Exercise instructions
1. Using the GARD project page, answer these:
(a) Which two institutions are the authors affiliated with?
(b) Which real-world degradation does the page name as an example of what makes feed-forward 3D reconstruction models fail?
(c) At which layer of the frozen multi-view encoder is the GARD denoiser inserted?
2. Resume the GARD project page from where it stops, writing the next part of its method section.

Source excerpt
• • • • • • •
TL;DRPixel-Space and VAE-Based Restoration Fall Short for 3D ReconstructionOverall FrameworkGeometry-Aware Feature AnalysisQuantitative ResultsQualitative ResultsCitation
arXiv 2026

GARD: Geometry-Aware Representation Denoisingfor Robust Multi-view 3D Reconstruction

Jin Hyeon Kim1,*
Jaeeun Lee1,*
Claire Kim1
Kyoungjin Oh1
Paul Hyunbin Cho1
Jaewon Min1
Yeji Choi1
Jihye Park2
Hyunhee Park2
Minkyu Park2
Seungryong Kim1,†
1KAIST AI2Samsung Electronics

* Equal contribution · † Corresponding author

PaperCode
Figure 1 — GARD framework: degraded views and depths (left) are transformed into restored views, depths, and a clean 3D point cloud (right).
GARD restores degraded multi-view inputs jointly in geometry-aware feature space, recovering accurate 3D point clouds and high-quality RGB images simultaneously.
TL;DR

We propose Geometry-Aware Representation Denoising (GARD), a novel framework that performs diffusion-based multi-view restoration directly in the feature space of a feed-forward 3D reconstruction model, enabling simultaneous recovery of 3D scene geometry and high-quality RGB images from degraded multi-view inputs. Our method outperforms existing pixel-space and VAE-based latent-space restoration approaches, demonstrating the effectiveness of geometry-aware feature denoising for robust multi-view 3D reconstruction.

MOTIVATION

Pixel-Space and VAE-Based Restoration Fall Short for 3D Reconstruction

Feed-forward 3D reconstruction models perform well under clean conditions, but fail under real-world degradations such as motion blur.

Where should restoration happen?

⚠️ Pixel-space restoration: Applying a pixel-space denoiser independently to each view fails to leverage multi-view information and cannot enforce cross-view geometry consistency during restoration. This often leads to view-dependent artifacts and inconsistencies that propagate to the reconstructor, resulting in impaired geometry estimation performance.

⚠️ Multi-view restoration in VAE-based latent space: Restoration in compressed VAE-based latent space can introduce an information bottleneck, discarding fine-grained details and high-frequency structures essential for accurate multi-view correspondence and 3D reconstruction.

💡 GARD: Perform denoising directly in the geometry-aware feature space of a feed-forward reconstructor, preserving both cross-view consistency and visual detail, making it more suitable for restoration than pixel space or compressed VAE latents.

METHOD

Overall Framework

Figure 3 — GARD framework overview: (a) denoiser inserted into frozen multi-view encoder, (b) training with interpolated flow matching + attention alignment loss, (c) multi-view DDT encoder-decoder architecture with global and frame attention layers.
The GARD denoiser is inserted at layer K of a frozen multi-view encoder, restoring degraded representations before they propagate to geometry and RGB decoders.

(a) GARD Framework: The GARD denoiser is learned within the representation space of a frozen multi-view encoder to restore degraded intermediate representations into restored representations before they are propagated through the remaining encoder layers. The restored representations are then decoded by their respective decoders to produce geometry predictions and restored RGB images.
• • • • • • •
Supplied records

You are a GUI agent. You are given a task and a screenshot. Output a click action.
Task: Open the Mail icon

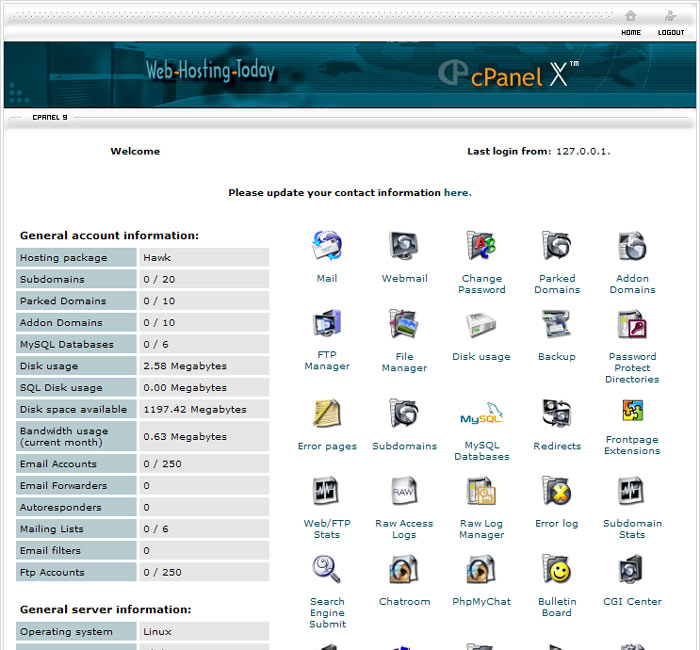pyautogui.click(x=327, y=246)
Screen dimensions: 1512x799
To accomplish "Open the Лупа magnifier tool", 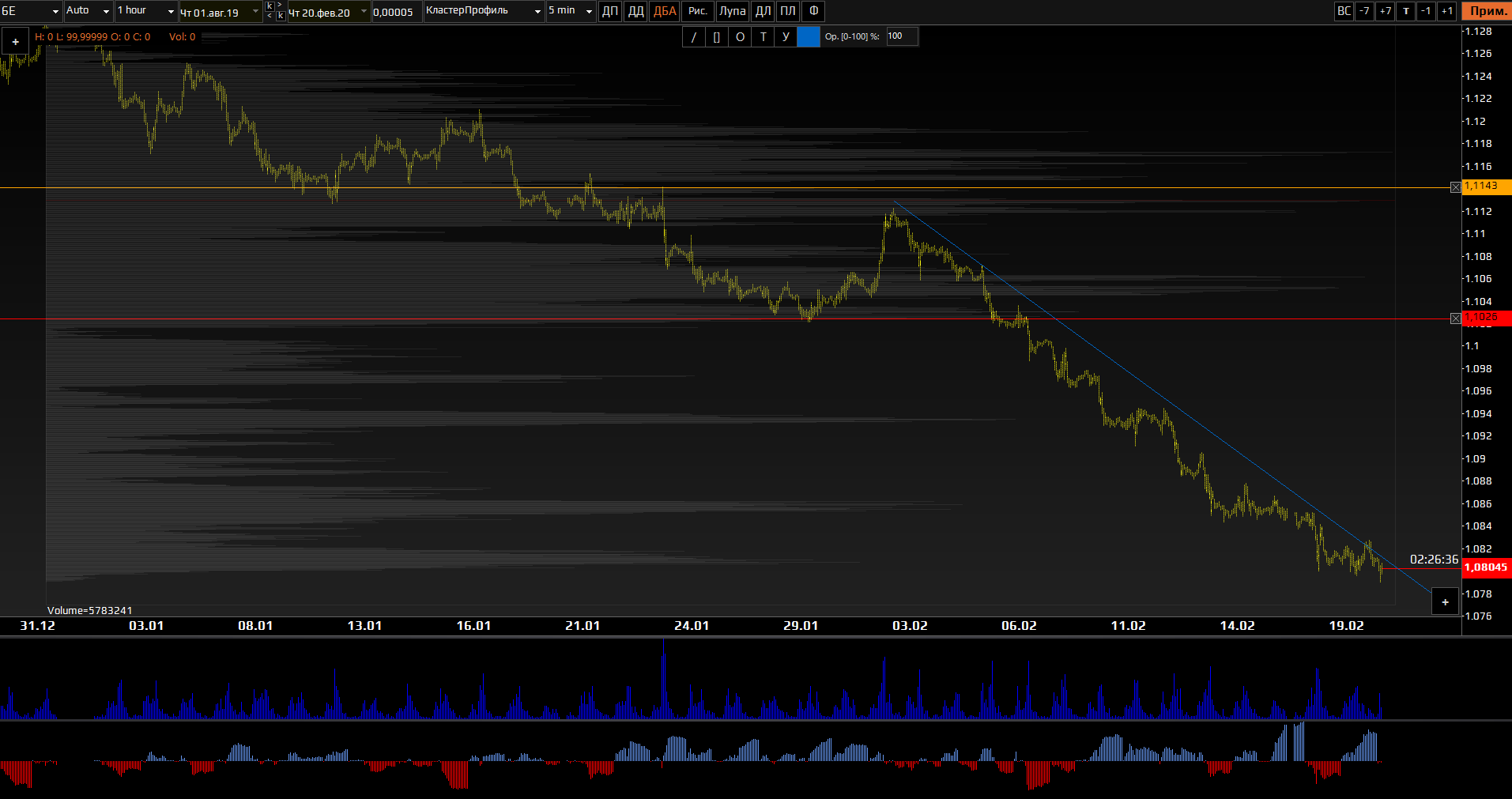I will pos(732,11).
• • • • • • •
Answers to the exercise
1.
(a) KAIST AI and Samsung Electronics.
(b) Motion blur.
(c) Layer K.

2.
(b) GARD Denoiser Training: The GARD denoiser is optimized using an interpolated flow matching loss together with an attention alignment loss, which jointly learns the mapping from degraded to clean feature representations while preserving geometric consistency through explicit alignment of attention maps.

(c) GARD Denoiser Architecture: The GARD denoiser adopts a multi-view latent diffusion architecture, comprising a DDT encoder and a DDT wide decoder, with global attention layers inserted to enable multi-view modeling, thereby facilitating global context aggregation and reconstruction of high-dimensional multi-view representations.

METHOD

Geometry-Aware Feature Analysis

(a) PCK performance on high-quality (HQ) input images.   (b) PCK performance under progressively increasing levels of degradation (mild, moderate, and severe), demonstrating robustness to input corruption.
(a) PCK performance on high-quality (HQ) input images. (b) PCK performance under progressively increasing levels of degradation (mild, moderate, and severe), demonstrating robustness to input corruption.

We evaluate the PCK accuracy of three feature cost volumes under two experimental settings to validate the effectiveness of our proposed denoising space. DA3 features preserve geometric structure more effectively than VAE and DINOv2, achieving higher keypoint correspondence accuracy and stronger robustness to degradation, making them well-suited for representation-level denoising and downstream 3D reconstruction.

Cross-view correspondence visualization of feature cost volumes constructed from VAE, DINOv2, and DA3 feature cost volumes  under (a) clean high-quality (HQ) multi-view inputs and (b) progressively increasing degradation levels of degraded multi-view inputs (mild, moderate, and heavy).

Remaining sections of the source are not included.